The Chrome Web Store, Google's mechanism to bring online services and features to users of its browser products, appears likely to launch shortly.

The online service is designed to let Chrome and Chrome OS users find, install, and potentially buy Web applications, similar in concept to what Google has done with its Android Market and to what Apple has done with its App Store. Chrome 8, which is in its final stages of development, is the first gateway.

"Chrome 8 is the first version that supports the Chrome Web Store," a Google programmer said in a discussion about Chrome 8 documentation. One element of that support likely will be a Chrome Web Store icon on the new page that appears when Chrome users fire up a new tab; it wouldn't be a good user experience, if the icon were there but were wired to an inert or missing Web site.

In addition, the final Web store icons for Chrome and, yesterday, its open-source counterpart Chromium now have been added to the browser software project.

Google had hoped to launch the Chrome Web Store in October, but that didn't come to pass.

Here's how Google describes the Chrome Web Store on its Chrome Web Store developer pages: "The store's primary purpose is to help Google Chrome users find apps. It'll do this by supporting search, by providing browsable categories of apps, and by displaying lists of various kinds, both curated and autogenerated. User ratings and reviews will be used to rank apps."

Google is endowing Chrome and Chrome OS with an application-oriented look.
Google is endowing Chrome and Chrome OS with an application-oriented look. Google

There are three types of apps. First are "installable Web sites," which are regular Web sites augmented with some meta data; they can be run either as hosted apps located on a server or as packaged apps that are downloaded and installed.

Next are themes, which customize Chrome's appearance. Last are extensions, which customize what Chrome can do.

Google released Chrome 7 on October 19; its new six-week release cycle would put a Chrome 8 release date two days ago on a strict schedule.
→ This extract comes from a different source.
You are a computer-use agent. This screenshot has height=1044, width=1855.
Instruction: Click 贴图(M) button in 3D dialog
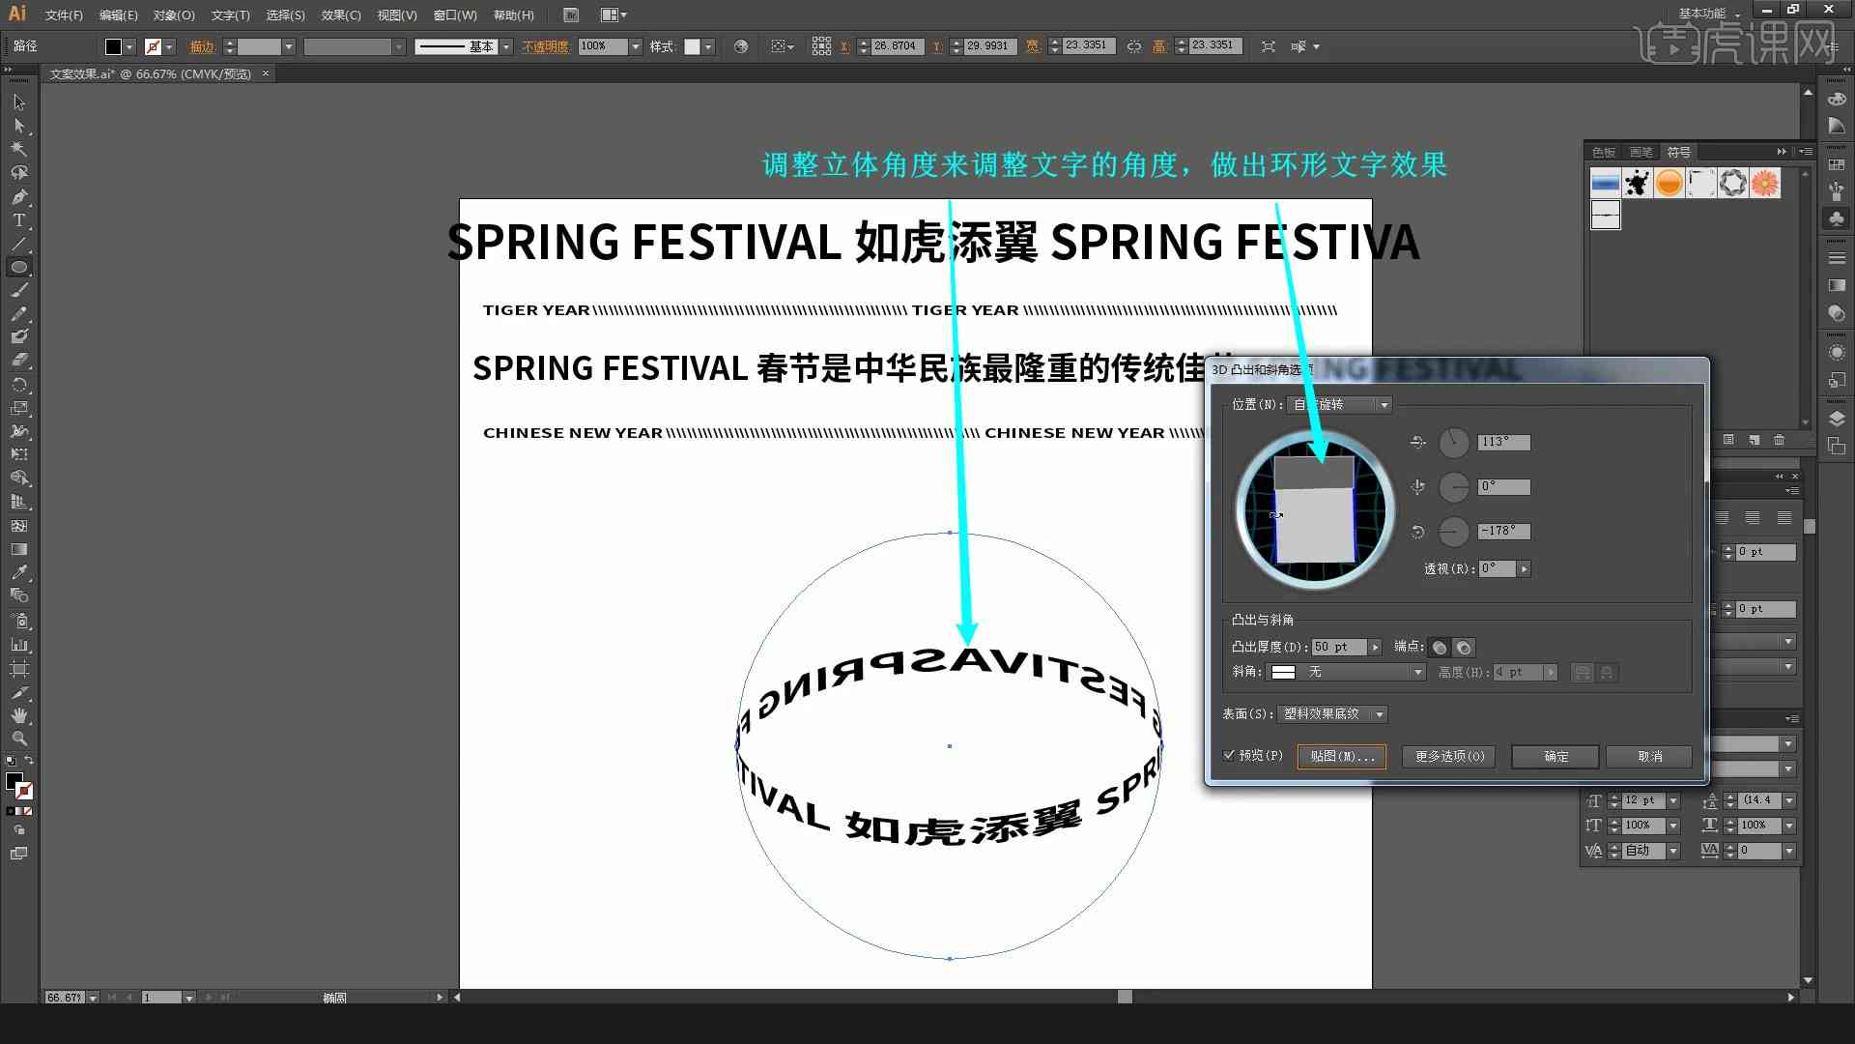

Chrome is gaining in its share of browser usage overall. The software, while free, is not unimportant to Google's business. The company sees it as a vehicle to advance its agenda of making the Web faster and more powerful. The Chrome Web Store adds a new facet to that work, potentially making Google a gateway people use to find services on the Web.

One other feature you can expect in future Chrome versions is a built-in Adobe Systems' Flash Player that on Windows will be tucked into a sandbox where problems and security vulnerabilities are more confined.